[The task]
Find every line in the records below that holds the word "agent" and copy it.
Entries supplied: Begin
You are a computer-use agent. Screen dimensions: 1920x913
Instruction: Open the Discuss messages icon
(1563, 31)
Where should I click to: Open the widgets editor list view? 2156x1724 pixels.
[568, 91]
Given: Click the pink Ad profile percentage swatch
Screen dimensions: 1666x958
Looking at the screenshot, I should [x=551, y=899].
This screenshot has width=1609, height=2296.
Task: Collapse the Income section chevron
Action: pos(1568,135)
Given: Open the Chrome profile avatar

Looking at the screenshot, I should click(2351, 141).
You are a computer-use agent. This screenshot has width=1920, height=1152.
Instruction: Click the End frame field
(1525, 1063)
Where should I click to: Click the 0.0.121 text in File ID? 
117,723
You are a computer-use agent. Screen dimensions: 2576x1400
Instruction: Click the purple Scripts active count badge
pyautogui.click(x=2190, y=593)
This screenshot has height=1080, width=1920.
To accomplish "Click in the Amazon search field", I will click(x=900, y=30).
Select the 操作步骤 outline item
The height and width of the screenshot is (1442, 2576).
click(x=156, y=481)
Entries supplied: End
[Answer to this problem]
You are a computer-use agent. Screen dimensions: 1920x913
You are a computer-use agent. This screenshot has width=1920, height=1152.
You are a computer-use agent. Screen dimensions: 2576x1400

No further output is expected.